Records supplied ->
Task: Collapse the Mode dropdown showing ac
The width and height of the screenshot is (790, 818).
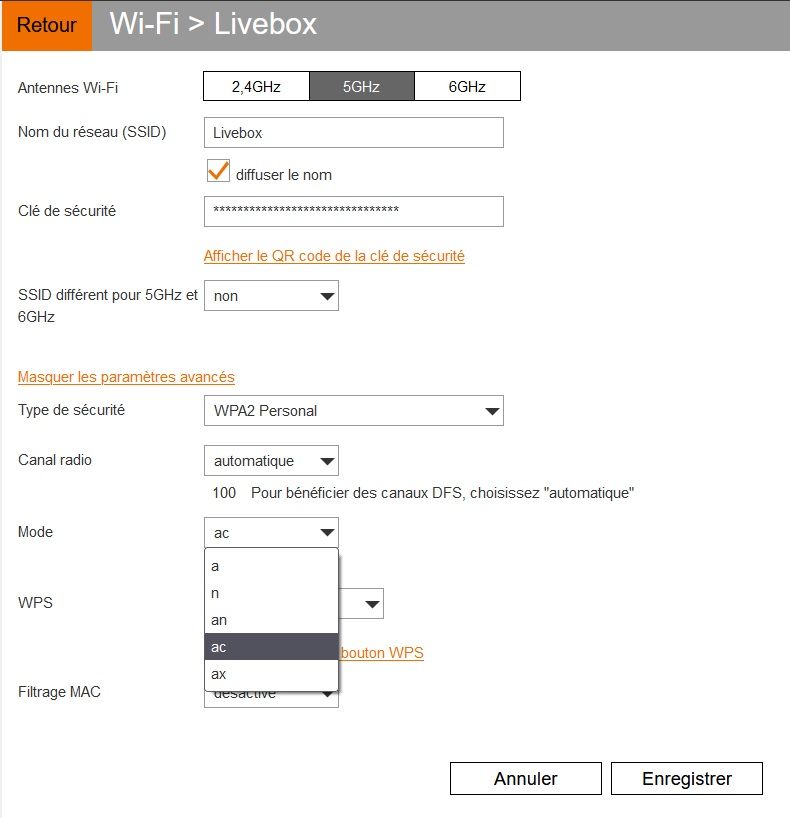Action: (x=271, y=532)
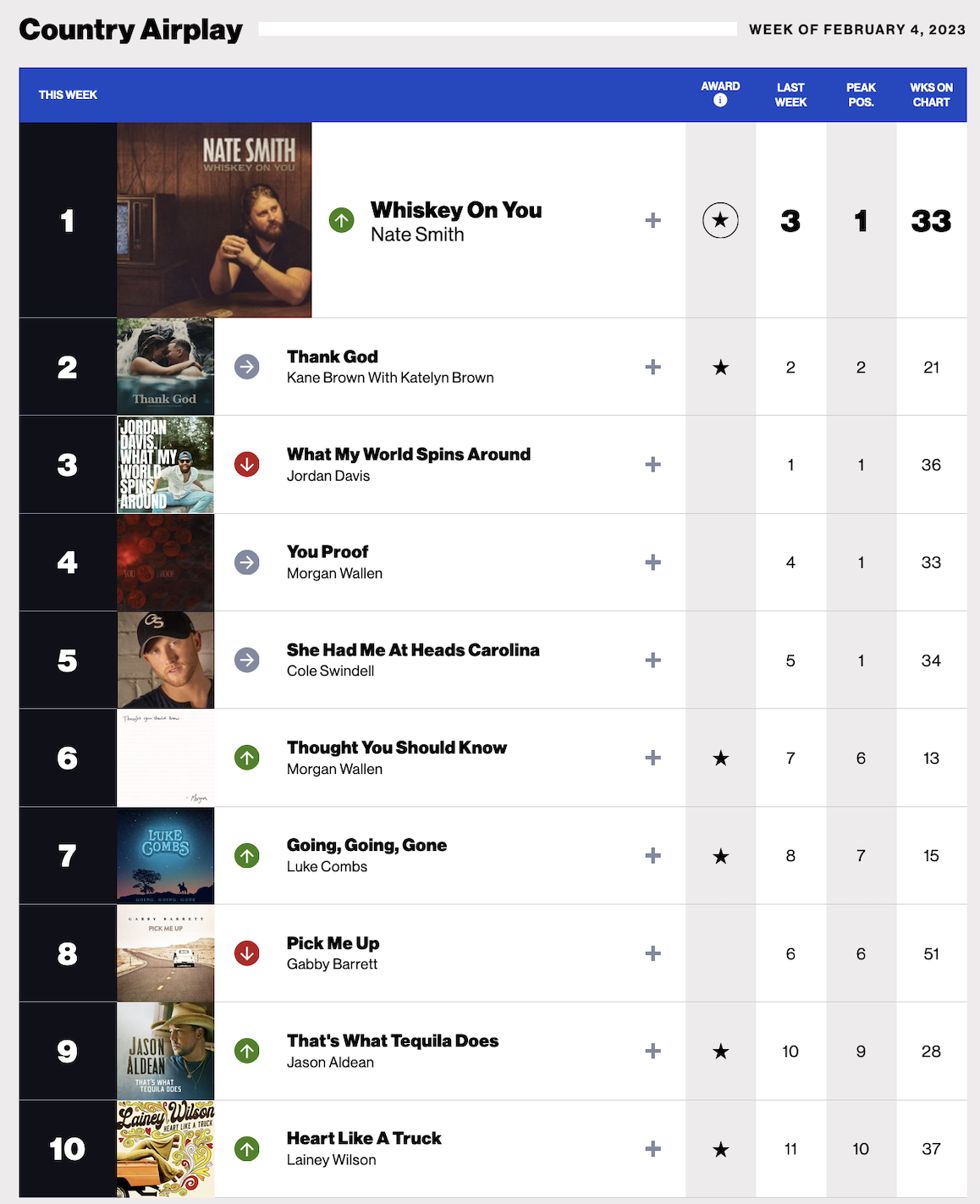Expand the Thought You Should Know row
Viewport: 980px width, 1204px height.
click(652, 758)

Task goal ->
Filter the items above and copy every line that contains the string "height".

Solution to this exercise ->
The width and height of the screenshot is (790, 818).
Viewport: 980px width, 1204px height.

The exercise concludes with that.